Python version
The Python version of ASALI is composed by the API version to estimate themodynamic/transport properties and ASALIPY to model catalytic reactors.
API version
The Python API can be inlcuded in your code as follow:
# Class initialization and set up composition, pressure and temperature
asali = Asali(373.15, 4e05)
asali.mole_composition = {"H2": 0.1, "O2": 0.2, "N2": 0.7}
# Properties evaluation
cp = asali.species_mass_specific_heat
diff = asali.mixture_diffusion
To convert the Asali database into Python code run python database-generator.py
Available thermodynamic and transport properties
ASALI estimates different thermodynamic and transport properties (p is the Asali object):
| Function | Estimated property | Return type | Unit dimension |
|---|---|---|---|
| p.density | Mixture density | float | kg/m3 |
| p.mixture_molecular_weight | Mixture molecular weight | float | g/mol |
| p.mixture_thermal_conductivity | Mixture thermal conductivity | float | W/m/K |
| p.mixture_viscosity | Mixture viscosity | float | Pa*s |
| p.mixture_molar_specific_heat | Mixture specific heat | float | J/kmol/K |
| p.mixture_mass_specific_heat | Mixture specific heat | float | J/kg/K |
| p.mixture_molar_enthalpy | Mixture enthalpy | float | J/kmol |
| p.mixture_mass_enthalpy | Mixture enthalpy | float | J/kg |
| p.mixture_molar_entropy | Mixture entropy | float | J/kmol/K |
| p.mixture_mass_entropy | Mixture entropy | float | J/kg/K |
| p.mixture_diffusion | Mixture diffusivity | float | m2/s |
| p.specie_thermal_conductivity | Single specie thermal conductivity | 1D array | W/m/K |
| p.specie_viscosity | Single specie viscosity | 1D array | Pa*s |
| p.species_molar_specific_heat | Single specie specific heat | 1D array | J/kmol/K |
| p.species_mass_specific_heat | Single specie specific heat | 1D array | J/kg/K |
| p.specie_molar_enthalpy | Single specie enthalpy | 1D array | J/kmol |
| p.specie_mass_enthalpy | Single specie enthalpy | 1D array | J/kmol |
| p.specie_molar_entropy | Single specie entropy | 1D array | J/kmol/K |
| p.specie_mass_entropy | Single specie entropy | 1D array | J/kg/K |
| p.mean_gas_velocity | Single gas velocity | 1D array | m/s |
| p.mean_free_path | Single mean free path | 1D array | m |
| p.binary_diffusion | Single binary diffusion | 2D array | m2/s |
ASALIPY: Python package to model catalytic reactors
ASALIPY has its own conda package, that can be installed as follow:
conda install -c conda-forge asalicode::asali
ASALIPY does not estimate thermodynamic and transport properties. ASALIPY is a python package to simulate catalytic reactors with the following models:
- Batch Reactor
- Continuous Stirred Tank Reactor
- 1-Dimensional Pseudo-Homogeneous Plug Flow Reactor (Steady State/Transient)
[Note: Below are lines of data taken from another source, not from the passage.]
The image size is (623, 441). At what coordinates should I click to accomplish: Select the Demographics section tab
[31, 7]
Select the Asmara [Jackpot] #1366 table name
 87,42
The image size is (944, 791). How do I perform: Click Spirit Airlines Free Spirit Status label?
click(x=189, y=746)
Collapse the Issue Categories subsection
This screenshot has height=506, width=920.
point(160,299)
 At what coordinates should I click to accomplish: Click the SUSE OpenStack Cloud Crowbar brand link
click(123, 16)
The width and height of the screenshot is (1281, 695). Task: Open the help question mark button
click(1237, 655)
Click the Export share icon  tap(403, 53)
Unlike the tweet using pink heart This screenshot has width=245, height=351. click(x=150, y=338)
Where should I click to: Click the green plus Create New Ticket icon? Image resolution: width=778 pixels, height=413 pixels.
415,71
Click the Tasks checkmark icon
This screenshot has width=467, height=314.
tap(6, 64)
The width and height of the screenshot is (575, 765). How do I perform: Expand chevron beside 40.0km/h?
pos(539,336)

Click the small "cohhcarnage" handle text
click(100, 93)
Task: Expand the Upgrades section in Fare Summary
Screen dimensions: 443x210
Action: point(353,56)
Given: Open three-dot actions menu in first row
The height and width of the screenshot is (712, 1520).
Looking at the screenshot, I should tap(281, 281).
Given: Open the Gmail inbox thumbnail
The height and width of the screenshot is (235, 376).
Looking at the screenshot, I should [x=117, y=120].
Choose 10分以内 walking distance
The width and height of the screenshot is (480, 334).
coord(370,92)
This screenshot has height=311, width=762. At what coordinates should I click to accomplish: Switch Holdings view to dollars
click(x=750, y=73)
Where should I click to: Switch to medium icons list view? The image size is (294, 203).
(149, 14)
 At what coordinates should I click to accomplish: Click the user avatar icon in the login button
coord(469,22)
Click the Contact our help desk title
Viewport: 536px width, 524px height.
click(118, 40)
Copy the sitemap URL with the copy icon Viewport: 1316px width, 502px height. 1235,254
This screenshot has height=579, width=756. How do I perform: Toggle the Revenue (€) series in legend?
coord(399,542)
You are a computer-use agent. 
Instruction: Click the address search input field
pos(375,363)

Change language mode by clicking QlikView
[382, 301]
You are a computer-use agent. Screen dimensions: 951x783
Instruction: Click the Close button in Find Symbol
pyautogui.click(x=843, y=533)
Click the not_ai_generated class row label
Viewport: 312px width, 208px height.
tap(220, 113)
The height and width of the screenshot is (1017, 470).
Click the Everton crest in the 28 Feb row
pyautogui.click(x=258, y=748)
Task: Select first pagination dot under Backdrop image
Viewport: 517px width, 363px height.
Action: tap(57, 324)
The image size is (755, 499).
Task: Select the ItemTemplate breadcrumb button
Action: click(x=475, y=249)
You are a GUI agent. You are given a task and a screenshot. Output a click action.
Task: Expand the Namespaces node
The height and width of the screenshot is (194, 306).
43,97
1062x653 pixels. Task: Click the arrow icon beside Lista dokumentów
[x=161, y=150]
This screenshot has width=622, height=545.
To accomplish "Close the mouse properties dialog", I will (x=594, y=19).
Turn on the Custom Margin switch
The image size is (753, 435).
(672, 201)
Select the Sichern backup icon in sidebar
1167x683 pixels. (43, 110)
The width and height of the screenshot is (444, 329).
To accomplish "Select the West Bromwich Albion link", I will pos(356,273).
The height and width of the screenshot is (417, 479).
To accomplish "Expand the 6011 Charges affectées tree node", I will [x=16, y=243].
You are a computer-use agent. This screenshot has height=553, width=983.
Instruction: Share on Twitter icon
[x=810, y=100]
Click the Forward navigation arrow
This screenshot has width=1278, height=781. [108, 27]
- 1-Dimensional Heterogeneous Plug Flow Reactor (Steady State/Transient)
The following examples show how to use ASALIPY to simulate catalytic reactors, how to plot the results using matplotlib and how to save the results on an Excel file.
Batch Reactor
This example show how to solve a batch reactor for using a user defined kinetic model.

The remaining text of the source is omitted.